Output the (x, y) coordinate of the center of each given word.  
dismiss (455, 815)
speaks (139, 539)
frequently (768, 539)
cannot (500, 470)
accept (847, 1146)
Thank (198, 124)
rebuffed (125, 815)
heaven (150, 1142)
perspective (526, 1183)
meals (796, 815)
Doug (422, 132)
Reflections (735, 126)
---
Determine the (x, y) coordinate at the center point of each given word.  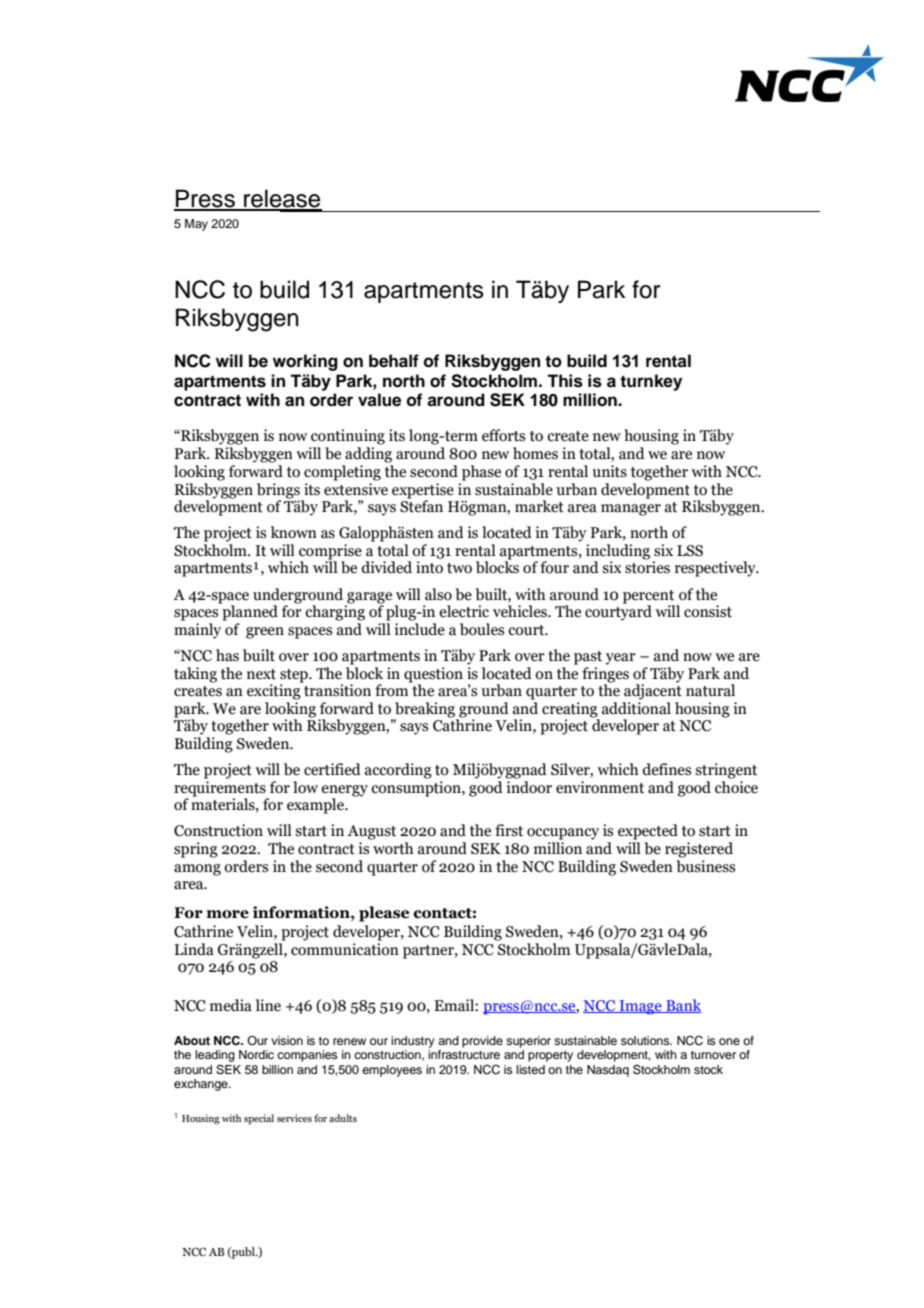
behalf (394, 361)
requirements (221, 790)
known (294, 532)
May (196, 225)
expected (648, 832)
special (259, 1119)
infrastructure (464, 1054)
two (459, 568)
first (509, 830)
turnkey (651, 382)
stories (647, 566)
---
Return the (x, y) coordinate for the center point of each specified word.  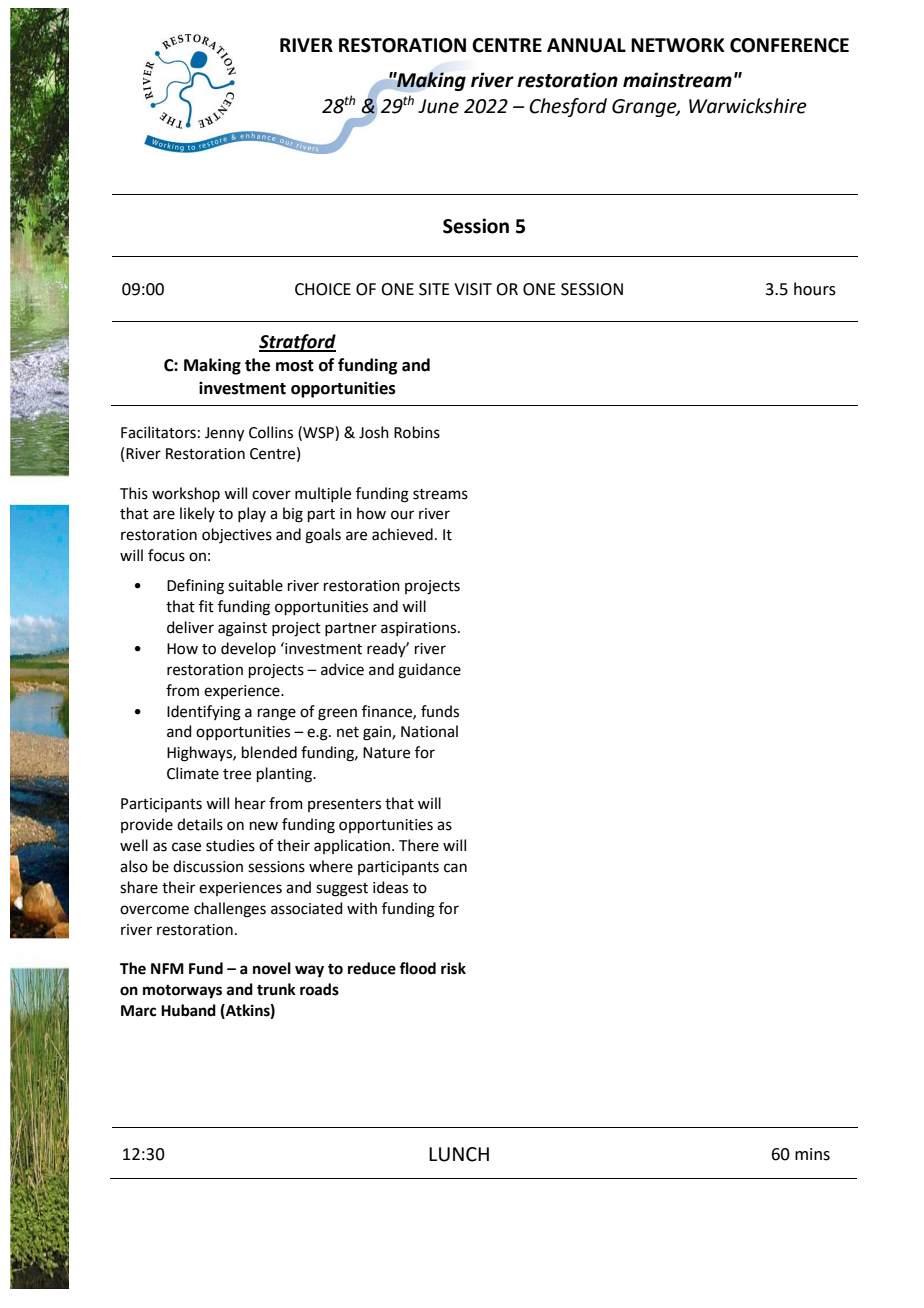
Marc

# [PROBLEM REQUIREMENTS]
Copy out the lines starting with the one containing "Output the (x, y)" and going on through the one containing "Reflections (735, 126)", both included. Multiply every coordinate in them by 0.95 and round to whole numbers, with halves going up, leaving all other text unchanged.

# [TASK RESULT]
Output the (x, y) coordinate of the center of each given word.  
dismiss (432, 774)
speaks (132, 512)
frequently (730, 512)
cannot (475, 447)
accept (805, 1089)
Thank (188, 118)
rebuffed (119, 774)
heaven (143, 1085)
perspective (500, 1124)
meals (756, 774)
Doug (401, 125)
Reflections (698, 120)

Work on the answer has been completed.